AMMB Holdings - Foreign Acquirer?

kiasutrader
Publish date: Mon, 07 Sep 2015, 09:59 AM

News

The Star on Saturday reported that a financial institution from China is eyeing a stake in AMMB Holdings. The stake will be in the form of ANZ shares, which currently is below 23.8% and the suitor is believed to Bank of China (M) Bhd (BOC).

Comments

For BOC, the deal is strategic as it can raise its presence in the local market from just being a foreign commercial bank.

The entry of a strategic foreign partner will provide AMMB ‘muscle’ to add additional capital to beef up its CET1 and CAR ratios but its current CET1 and CAR of 10.73% and 16.05% respectively, surpass regulatory requirements.

Pricing will be an issue with the current challenging environment.
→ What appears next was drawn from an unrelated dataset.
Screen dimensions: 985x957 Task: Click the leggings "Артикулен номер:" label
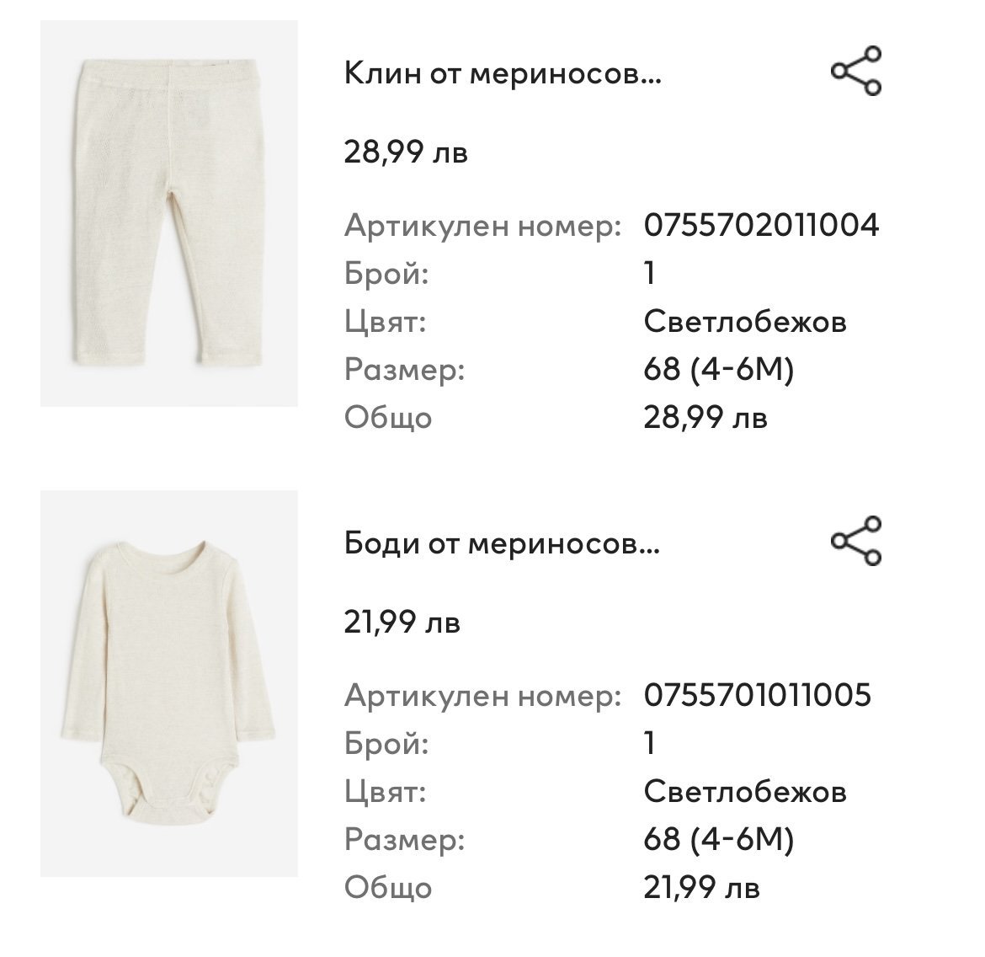483,226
Recall that ANZ bought its AMMB stake at RM3.63/share which translated into a P/B ratio of 1.96x. AMMB is currently trading at 0.9x P/B, which is ripe for the acquirer but not so for shareholders.

AMMB has been trading at RM6.56/share or 1.4x in the last 5 years. The current industry average is 1.5X. Past acquisitions were done in the range of 1.7x-1.9x.

If the deal is inked at 1.5x P/B then the acquisition price should be at RM6.96/share.

Outlook

We don’t see ANZ as desperate to sell at current market value. The challenges facing by AMMB is an industry-wide phenomenon that affects the whole banking industry, resulting from the current economic environment and not specific to only AMMB.

Pricing issue will certainly be a sore point. Despite the challenges facing the banking industry, we don’t expect ANZ to exit at such cheap valuations. The valuation will depend how both sides see the industry going forward. Thus, we expect a prolonged negotiation.

Forecast

No changes were made to our forecasts.

Rating

Maintain MARKET PERFORM

Valuation

NO change in our valuations with TP at RM5.88. This is based on 1.11x CY16 P/B (previously 1.21x CY15 P/B); we utilised: (i) COE of 9.2% (unchanged), (ii) CY16 ROE of 10.3% (previously: 10.7%), and (iii) terminal growth rate of 2% (unchanged).

Risks to Our Call

Steeper margin squeeze from tighter lending rules and stronger-than-expected competition.

Slower-than-expected loans and deposits growth.

Higher-than-expected rise in credit charge as result of a potential up-cycle in non-performing loan (NPL).